*** Records for this exercise Section Begins ***
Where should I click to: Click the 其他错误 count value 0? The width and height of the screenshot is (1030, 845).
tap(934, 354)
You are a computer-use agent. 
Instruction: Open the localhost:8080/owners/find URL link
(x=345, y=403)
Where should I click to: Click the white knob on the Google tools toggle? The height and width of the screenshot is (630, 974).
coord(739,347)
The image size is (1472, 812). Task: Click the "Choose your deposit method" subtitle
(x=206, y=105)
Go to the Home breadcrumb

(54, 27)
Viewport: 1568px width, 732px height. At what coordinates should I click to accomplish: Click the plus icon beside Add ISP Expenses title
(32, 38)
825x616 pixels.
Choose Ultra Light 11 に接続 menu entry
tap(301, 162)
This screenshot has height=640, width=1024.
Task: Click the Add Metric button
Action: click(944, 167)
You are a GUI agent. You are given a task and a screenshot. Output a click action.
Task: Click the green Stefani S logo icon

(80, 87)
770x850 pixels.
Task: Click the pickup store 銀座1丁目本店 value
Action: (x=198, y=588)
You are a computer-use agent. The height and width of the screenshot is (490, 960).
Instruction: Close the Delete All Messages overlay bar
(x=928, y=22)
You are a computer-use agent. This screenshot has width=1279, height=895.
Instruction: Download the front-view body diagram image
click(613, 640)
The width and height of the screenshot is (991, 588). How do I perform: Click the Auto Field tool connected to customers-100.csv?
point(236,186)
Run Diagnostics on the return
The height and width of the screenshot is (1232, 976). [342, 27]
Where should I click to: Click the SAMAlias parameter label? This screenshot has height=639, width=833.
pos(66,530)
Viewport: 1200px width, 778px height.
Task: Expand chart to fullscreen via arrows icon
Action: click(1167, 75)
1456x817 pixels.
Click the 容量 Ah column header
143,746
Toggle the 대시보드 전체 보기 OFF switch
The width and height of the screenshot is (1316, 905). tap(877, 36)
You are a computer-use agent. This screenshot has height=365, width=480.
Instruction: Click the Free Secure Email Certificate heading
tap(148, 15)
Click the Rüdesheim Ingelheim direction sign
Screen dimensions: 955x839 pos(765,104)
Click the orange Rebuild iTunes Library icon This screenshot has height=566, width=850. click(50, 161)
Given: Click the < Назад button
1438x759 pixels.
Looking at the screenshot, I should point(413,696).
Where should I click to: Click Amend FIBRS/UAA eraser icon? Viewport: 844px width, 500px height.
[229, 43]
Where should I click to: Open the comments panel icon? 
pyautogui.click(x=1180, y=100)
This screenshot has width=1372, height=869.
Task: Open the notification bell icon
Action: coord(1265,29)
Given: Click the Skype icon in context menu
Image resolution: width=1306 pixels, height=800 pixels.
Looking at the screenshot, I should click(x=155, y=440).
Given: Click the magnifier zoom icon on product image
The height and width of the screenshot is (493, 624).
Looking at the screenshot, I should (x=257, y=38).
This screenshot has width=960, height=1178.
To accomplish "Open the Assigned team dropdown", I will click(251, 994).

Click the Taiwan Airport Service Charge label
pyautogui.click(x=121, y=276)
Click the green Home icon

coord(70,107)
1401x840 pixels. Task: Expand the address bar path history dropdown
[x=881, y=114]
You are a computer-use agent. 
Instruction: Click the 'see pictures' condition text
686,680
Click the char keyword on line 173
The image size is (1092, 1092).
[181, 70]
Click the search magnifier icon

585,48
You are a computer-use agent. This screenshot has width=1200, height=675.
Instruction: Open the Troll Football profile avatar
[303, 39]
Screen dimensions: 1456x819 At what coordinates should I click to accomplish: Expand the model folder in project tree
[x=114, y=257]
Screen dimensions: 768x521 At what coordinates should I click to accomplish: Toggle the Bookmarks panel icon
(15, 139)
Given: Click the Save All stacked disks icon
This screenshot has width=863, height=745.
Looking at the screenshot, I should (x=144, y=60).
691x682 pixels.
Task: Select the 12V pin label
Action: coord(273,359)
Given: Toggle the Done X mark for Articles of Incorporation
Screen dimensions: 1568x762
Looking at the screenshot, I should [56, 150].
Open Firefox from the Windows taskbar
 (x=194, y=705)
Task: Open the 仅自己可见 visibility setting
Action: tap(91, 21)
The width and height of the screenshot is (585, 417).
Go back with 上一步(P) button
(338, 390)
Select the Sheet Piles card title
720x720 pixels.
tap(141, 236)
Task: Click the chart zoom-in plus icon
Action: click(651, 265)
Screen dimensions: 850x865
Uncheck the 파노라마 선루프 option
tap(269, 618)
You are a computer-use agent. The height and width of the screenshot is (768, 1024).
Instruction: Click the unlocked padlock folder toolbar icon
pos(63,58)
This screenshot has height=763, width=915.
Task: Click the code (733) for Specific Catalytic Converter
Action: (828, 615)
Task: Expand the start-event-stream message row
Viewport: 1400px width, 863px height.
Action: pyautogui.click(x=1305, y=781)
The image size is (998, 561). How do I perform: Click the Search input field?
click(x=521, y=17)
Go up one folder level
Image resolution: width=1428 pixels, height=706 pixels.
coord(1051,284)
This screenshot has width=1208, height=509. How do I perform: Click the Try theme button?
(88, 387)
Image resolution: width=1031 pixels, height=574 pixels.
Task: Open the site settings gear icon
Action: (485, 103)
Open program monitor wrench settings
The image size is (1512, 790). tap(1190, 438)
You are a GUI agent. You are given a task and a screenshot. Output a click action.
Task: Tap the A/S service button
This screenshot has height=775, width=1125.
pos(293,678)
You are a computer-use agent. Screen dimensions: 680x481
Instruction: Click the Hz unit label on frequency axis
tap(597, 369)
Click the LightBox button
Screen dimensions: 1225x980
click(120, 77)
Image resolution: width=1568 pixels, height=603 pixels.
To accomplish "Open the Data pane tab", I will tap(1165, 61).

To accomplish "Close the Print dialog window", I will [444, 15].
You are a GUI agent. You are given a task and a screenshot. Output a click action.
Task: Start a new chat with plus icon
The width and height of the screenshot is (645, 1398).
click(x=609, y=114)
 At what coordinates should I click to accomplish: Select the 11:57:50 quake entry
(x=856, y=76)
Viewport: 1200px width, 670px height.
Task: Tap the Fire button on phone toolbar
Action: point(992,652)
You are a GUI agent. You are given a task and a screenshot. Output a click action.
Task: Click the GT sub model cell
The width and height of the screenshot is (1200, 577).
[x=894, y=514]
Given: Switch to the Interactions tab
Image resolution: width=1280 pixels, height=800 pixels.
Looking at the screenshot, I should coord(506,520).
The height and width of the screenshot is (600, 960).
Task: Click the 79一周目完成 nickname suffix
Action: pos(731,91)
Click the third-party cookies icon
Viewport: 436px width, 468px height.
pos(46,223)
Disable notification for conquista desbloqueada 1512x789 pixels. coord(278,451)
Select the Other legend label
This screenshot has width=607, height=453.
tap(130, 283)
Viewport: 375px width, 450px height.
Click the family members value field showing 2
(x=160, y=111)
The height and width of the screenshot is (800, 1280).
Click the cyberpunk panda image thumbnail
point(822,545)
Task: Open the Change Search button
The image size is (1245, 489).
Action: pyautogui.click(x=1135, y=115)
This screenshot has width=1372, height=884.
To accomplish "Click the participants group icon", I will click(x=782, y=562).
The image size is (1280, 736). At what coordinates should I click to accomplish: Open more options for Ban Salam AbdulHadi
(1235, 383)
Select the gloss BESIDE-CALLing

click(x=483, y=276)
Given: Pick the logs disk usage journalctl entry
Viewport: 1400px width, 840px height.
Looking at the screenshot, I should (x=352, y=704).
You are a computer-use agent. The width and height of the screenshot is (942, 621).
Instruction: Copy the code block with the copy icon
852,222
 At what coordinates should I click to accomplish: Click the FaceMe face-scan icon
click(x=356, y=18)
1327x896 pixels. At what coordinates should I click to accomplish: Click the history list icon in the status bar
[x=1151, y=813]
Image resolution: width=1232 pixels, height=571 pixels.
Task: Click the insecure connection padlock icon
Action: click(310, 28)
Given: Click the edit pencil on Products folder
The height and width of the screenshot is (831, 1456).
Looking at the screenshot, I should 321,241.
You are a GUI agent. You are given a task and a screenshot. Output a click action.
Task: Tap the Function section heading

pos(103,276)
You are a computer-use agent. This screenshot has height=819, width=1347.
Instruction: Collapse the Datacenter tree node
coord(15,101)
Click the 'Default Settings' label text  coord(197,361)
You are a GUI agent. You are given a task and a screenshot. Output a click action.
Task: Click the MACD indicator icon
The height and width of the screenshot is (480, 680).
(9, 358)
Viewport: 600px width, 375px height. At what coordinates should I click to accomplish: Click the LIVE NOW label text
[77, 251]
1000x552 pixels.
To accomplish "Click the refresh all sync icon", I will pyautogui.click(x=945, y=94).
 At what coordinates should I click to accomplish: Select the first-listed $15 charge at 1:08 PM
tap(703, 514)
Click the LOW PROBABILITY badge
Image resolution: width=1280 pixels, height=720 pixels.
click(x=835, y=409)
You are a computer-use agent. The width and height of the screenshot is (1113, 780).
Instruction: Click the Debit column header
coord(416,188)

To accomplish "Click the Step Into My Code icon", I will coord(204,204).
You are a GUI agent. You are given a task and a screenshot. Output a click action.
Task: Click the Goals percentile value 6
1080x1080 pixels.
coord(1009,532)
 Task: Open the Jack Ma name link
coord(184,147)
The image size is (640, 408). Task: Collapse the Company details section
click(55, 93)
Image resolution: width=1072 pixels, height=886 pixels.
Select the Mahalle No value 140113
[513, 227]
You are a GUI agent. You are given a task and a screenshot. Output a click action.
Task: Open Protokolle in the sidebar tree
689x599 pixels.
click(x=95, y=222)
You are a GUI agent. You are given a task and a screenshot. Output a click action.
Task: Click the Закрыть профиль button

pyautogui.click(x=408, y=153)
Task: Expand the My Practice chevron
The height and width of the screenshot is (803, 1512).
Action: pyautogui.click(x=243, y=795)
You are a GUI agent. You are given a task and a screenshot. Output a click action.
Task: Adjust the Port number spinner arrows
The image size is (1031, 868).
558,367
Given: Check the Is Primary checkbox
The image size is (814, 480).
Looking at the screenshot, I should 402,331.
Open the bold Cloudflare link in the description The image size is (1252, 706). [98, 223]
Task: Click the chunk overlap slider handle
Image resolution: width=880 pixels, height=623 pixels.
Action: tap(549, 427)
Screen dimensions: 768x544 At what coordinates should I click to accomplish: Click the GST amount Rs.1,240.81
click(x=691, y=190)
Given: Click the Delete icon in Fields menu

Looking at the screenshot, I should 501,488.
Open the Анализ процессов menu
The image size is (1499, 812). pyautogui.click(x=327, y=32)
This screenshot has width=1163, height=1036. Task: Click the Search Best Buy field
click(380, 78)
*** Records for this exercise Section Ends ***
* Problem:
Which lines hold the word "computer"? Copy each of them from the records.

* Solution:
You are a computer-use agent. 
You are a computer-use agent. The height and width of the screenshot is (490, 960).
You are a computer-use agent. This screenshot has width=1279, height=895.
You are a computer-use agent. This screenshot has height=365, width=480.
You are a computer-use agent. 
You are a computer-use agent. This screenshot has width=1200, height=675.
You are a computer-use agent. The height and width of the screenshot is (768, 1024).
You are a computer-use agent. Screen dimensions: 680x481
You are a computer-use agent. The width and height of the screenshot is (942, 621).
You are a computer-use agent. This screenshot has height=819, width=1347.
You are a computer-use agent. The width and height of the screenshot is (1113, 780).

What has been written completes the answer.